Mutui e Crisi Finanziaria

Dal sito mutui.it

Roma -

La situazione di Crisi Economica ha una ricaduta pesante su tutti i cittadini, ne risentono in particolare sia quelli che hanno in corso un Mutuo a Tasso Variabile che chi chiede alle banche l'erogazione di un nuovo Mutuo.

Il ricarico che le banche aggiungono al valore percentuale del tasso praticato per concedere il Mutuo, sia per il proprio guadagno che per rientrare dei costi (lo Spread) per un mutuo ventennale è infatti dell'1,59% sui Tassi Fissi, mentre per i Variabili si tratta dell'1,41%, con punte del 2%.
Questo dipende dal fatto che i Titoli di Stato perdono di valore e le banche hanno quindi costi maggiori per approvvigionarsi di denaro "fresco".
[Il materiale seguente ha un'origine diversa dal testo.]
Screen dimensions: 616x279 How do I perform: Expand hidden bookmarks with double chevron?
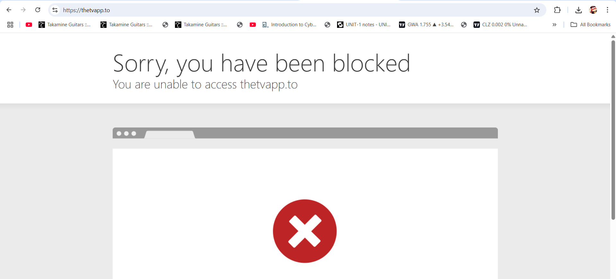click(x=554, y=25)
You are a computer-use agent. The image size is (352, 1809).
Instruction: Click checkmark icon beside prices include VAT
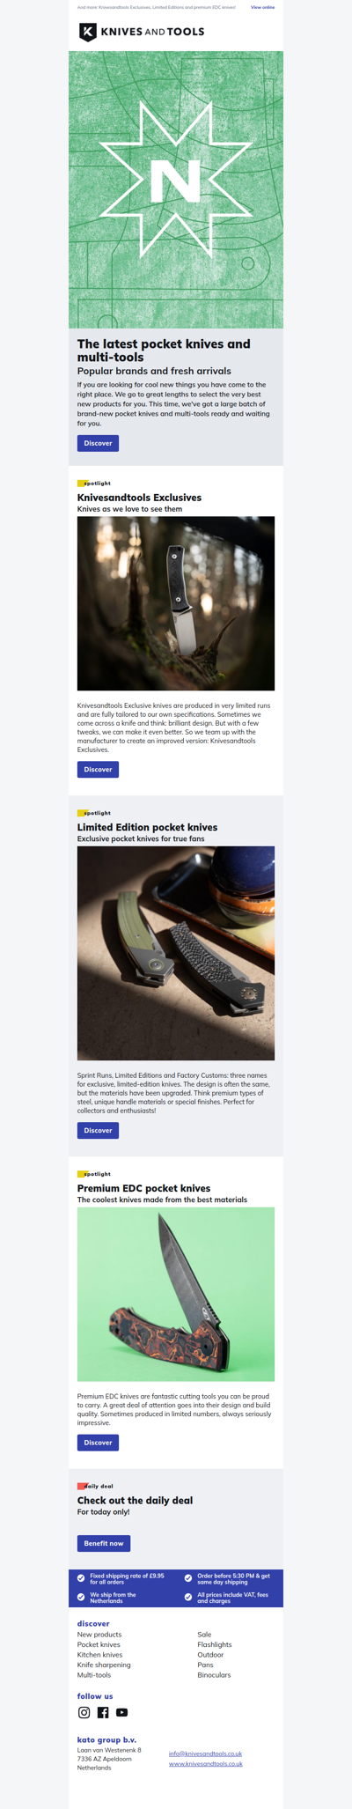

Tutto ciò è solo una delle conseguenze che derivano dall'incertezza derivante dal debito pubblico italiano.
Una seconda conseguenza ricade sul valore dell'immobile considerato per la concessione del Mutuo.

Da una parte la mancanza di fiducia, dall'altra la minore liquidità delle banche, hanno portato all'erogazione di mutui quasi mai superiori all'80% del valore dell'immobile.
Se nel 2007 il 12% dei mutui erogati arrivava anche al 120% del valore dell'immobile, oggi questa percentuale è scesa drammaticamente al 4% erogante più dell'80%.

Quindi, per chi vuole comprare casa, si aggiunge anche la difficoltà di ottenere l'erogazione di un mutuo "congruo" con il valore dell'immobile che si vuole acquistare.